▶ **Excerpt provided**
.....
2.3. Stable carbon isotope ratio analysis

The rice vinegar protein was weighed (0.3–0.5 mg) using a precision balance with an accuracy of 0.00001 g (XS105, Mettler Toledo, Switzerland) into tin capsules (8 mm × 5 mm, Elemental Microanalysis, Okehampton, UK) and sealed for stable carbon isotope ratio analysis. The C₁₃/C₁₂ ratio was measured using an isotope ratio mass spectrometer (Delta V Advantage, Thermo Fisher Scientific, Waltham, Massachusetts, USA) coupled with an elemental analyzer (Flash 2000 HT O/H-NC, Thermo Fisher Scientific, Waltham, Massachusetts, USA) through a continuous flow interface (ConFlo IV, Thermo Fisher Scientific, Waltham, Massachusetts, USA). Data was acquired and analyzed using Isodat 3.0 software (Thermo Fisher Scientific, Waltham, Massachusetts, USA). The elemental analyzer was operated using helium as the carrier gas (100 mL/min). The temperature of combustion reactor and GC oven were respectively set to 1020 °C and 70 °C. The oxygen purge (250 mL/ min) for flash combustion was 3 s per run. A carbon dioxide reference gas pulse with an intensity of 6000 mV was introduced three times for 20 s at the beginning and end of each run. The dilution of sample gas was set to 65%. The isotope ratio mass spectrometer was operated at 3.0 kV accelerating voltage. The ion source was held at 1.2 × 10⁻⁶ mbar, and ions were generated by electron ionization (70 eV). Ions were collected at m/z values of 44, 45 and 46. Zero enrichment tests were performed daily by the carbon dioxide reference gas prior to analysis. The δ¹³C values of ten carbon dioxide pulses (20 s each) were measured, and the standard deviation should be less than 0.06‰.
.....
▶ **About this exercise**
Answer these questions from the isotope analysis excerpt:
(a) What gas carried the sample through the elemental analyzer?
(b) What temperature was the combustion reactor set to?
(c) What accelerating voltage was the isotope ratio mass spectrometer run at?
You don't need the lines for anything here.

▶ **Collected material**
.....
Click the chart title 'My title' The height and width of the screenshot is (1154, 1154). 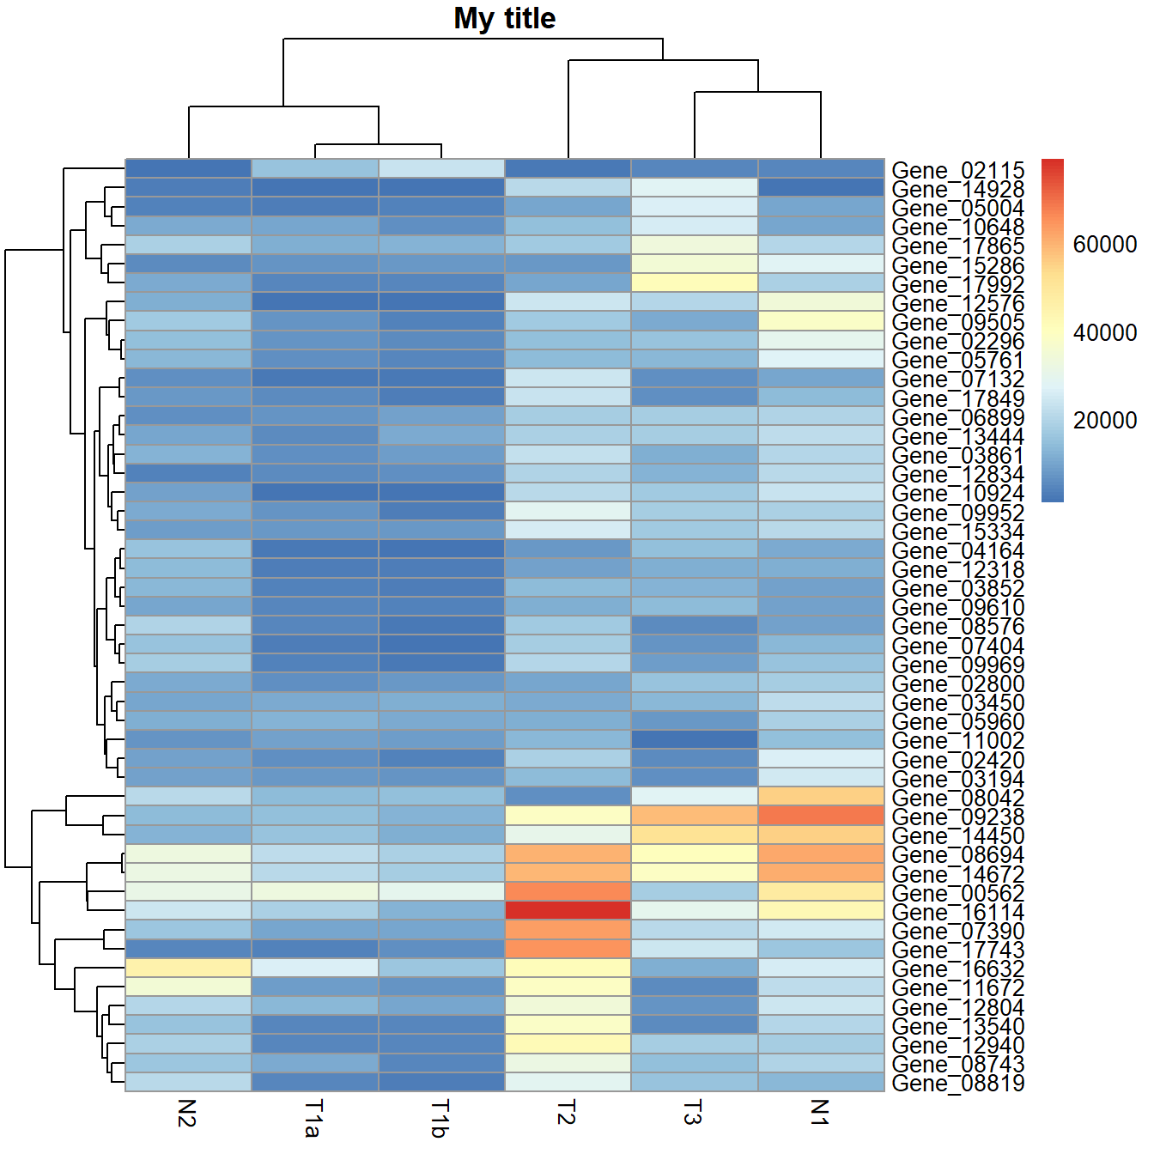505,19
.....
▶ **Task response**
(a) Helium, at 100 mL/min.
(b) 1020 °C.
(c) 3.0 kV.